L’histoire du pont à bascule ou poids public est liée à l'octroi, contribution indirecte perçue par les municipalités à l'importation de marchandises sur leur territoire. Ainsi, cochons, volailles, vins, combustibles, fourrages et matériaux sont taxés en fonction de leurs poids.
En 1901, le conseil municipal décide la construction d’un pont à bascule, près de l’église pour remplacer la vieille bascule en bois datant de 1851. Il s’adresse à M. Baudin, fabricant d'appareils de pesage à Toulouse, qui s'engage à fournir ce pont pour 800 francs et garantit ses appareils pour une durée de 5 ans !
Il comprend un petit kiosque en bois, adossé au mur d’enceinte du château, abritant les instruments de mesure du pesage et une plate-forme intégrée dans la chaussée accueillant les véhicules à peser : charrettes, chariots et plus tard camions, voitures...
Outre les tarifs des droits de pesage de la bascule, Le conseil municipal arrête que « la commune et le peseur public auront chacun la moitié des recettes obtenues ».
Mais les recettes s’amenuisent avec le temps et le pont à bascule, devenu obsolète et gênant la circulation sur la rue Principale, est supprimé en 1964.
Les plus anciens du village se souviennent d’avoir vu ce pont-bascule avant sa démolition en 1964, victime de l’accroissement inexorable du flux automobile traversant notre village.
De nos jours, seule l’empreinte du kiosque en bois subsiste encore sur le mur d’enceinte du château, ultime vestige de son existence.
Ce pont-bascule, ou bascule publique, nous rappelle qu’il fut un temps où les marchandises qui entraient dans une ville étaient taxées.

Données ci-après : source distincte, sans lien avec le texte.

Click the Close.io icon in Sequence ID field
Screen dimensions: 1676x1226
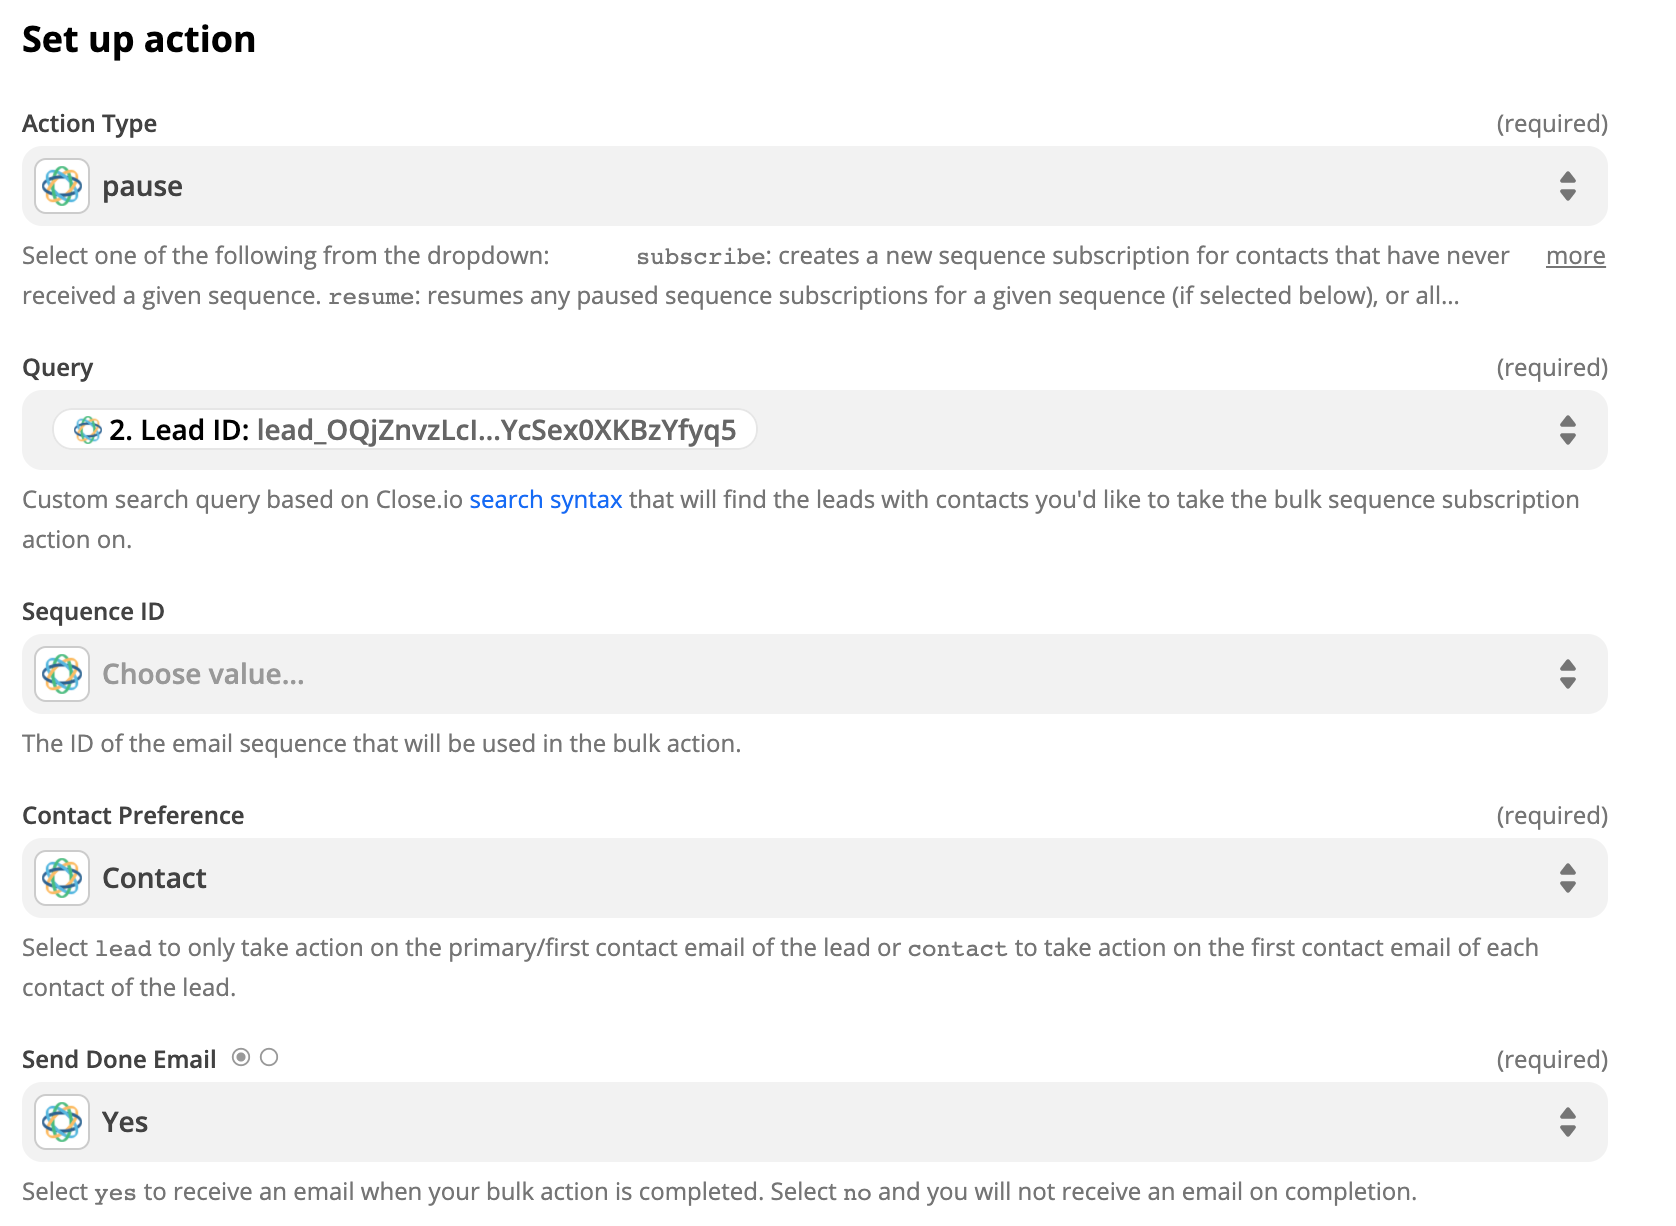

Cet impôt, appelé l’octroi, date du XIIe siècle. À l’origine il servait à l’entretien des fortifications des villes et des murs d’enceinte.
À Saint-Geniès, il en est autrement car le pont-bascule servait uniquement au pesage des denrées nécessaire dans les échanges de marchandises.
C’est un patrimoine que de nombreuses communes ont choisi de conserver, voire d’embellir.